Not Enough Water
When I see a patient for the first time, I take about an hour to talk to them and find out everything that is going on in their lives. From what they eat and how they sleep to how they feel about their life. I find that many people don’t have an opportunity in their lives to share at that level with a health practitioner who can look at all the pieces and see where and how to bring them back into balance. That’s one of the things I love most about my job. I’m a great problem solver and each patient is a new mystery to solve.

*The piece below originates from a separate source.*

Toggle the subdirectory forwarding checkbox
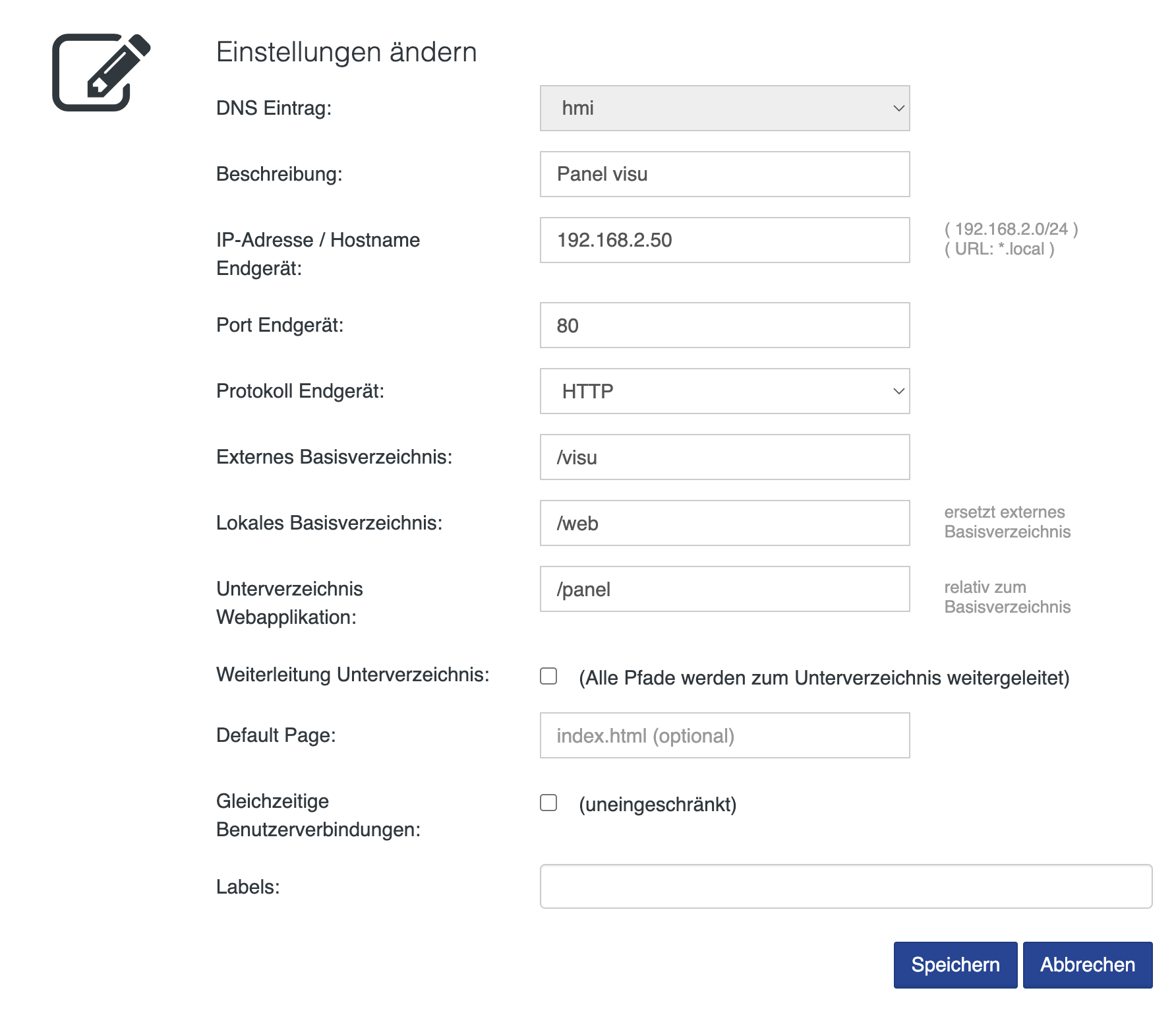 (548, 677)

So I was with this new patient and her primary complaint was constipation. I went through all my usual questions about food, sleep, even suggesting more fiber. As it turned out, she was drinking barely any water all day long. You see, she worked at a front desk of an office and she had to be there all the time in case someone walked in. She didn’t feel comfortable asking someone to watch the desk while she ran to pee. Consequently, she drank hardly any water. So, after a bit of coaching, we came up with a solution for her to drink more water during the day. And guess what? Of course, within a week she was no longer constipated. And, another thing, her anxiety was reduced. I looked at her and said “You didn’t tell me you had anxiety.” The funny thing was, she didn’t realize that I could help her with that. She assumed she was just programmed like that and it would never change.
Water as a Nutrient
So, what’s the scoop with water?
Did you know water is the most important nutrient in your body? And yet, so many of my patients and clients are dehydrated. So how much water is sufficient to hydrate your body?
Warm Lemon Water is the Key
Here is what I tell EVERYONE!
Start your day with warm lemon water, and add one glass of water after eating. If you link eating and drinking water, then you are more likely to start and retain the new habit. But DON’T drink water with your meal. That will dilute your stomach acid and create poor digestion. You know, gas and bloating. And no one really enjoys that side effect. The key to creating any new behavior is to link a newly desired habit with an existing one and voilà! You’ll have a new behavior that will become a habit.
Some Hydration Facts
Here are some important hydration facts:
- 60% of your body’s total mass is made up of water. Did you know that you carry about 10-13 gallons of water inside you?
- You can a long time without food, but only a matter of days without water.
- Water transports nutrients and waste in your body. Water brings hydrogen and oxygen to your cells and takes away toxins, eg. Poo.
- Did you know that your cells communicate with each other? Well, without hydration they can’t do this.
- You need water to cushion your bones and joints. It’s like the shock absorption for your body.
- Water helps regulate your body temperature.
- Water moistens the air for easier breathing.
Other Hydration Tips
Here are my staying hydrated tips:
- ADD SALT & LEMON TO WATER
Try adding ½ lemon and a small amount of unrefined sea salt to your water. Don’t use refined table salt. You want sea salt because it contains dozens of minerals, including electrolytes that help you better absorb the water you drink. Lemon improves your digestion and aids in moving your bowels.
- Sip water during meals, 4oz or less
- Drink most of your water between meals and before 7pm so you don’t wake up too many times in the night to pee.
- Be aware about drinking too many diuretics. Things such as soda, coffee, tea, and fruit juice can actually worsen dehydration. For every 1 glass of these, you need to drink 2 glasses of water. And definitely have your lemon water before your coffee.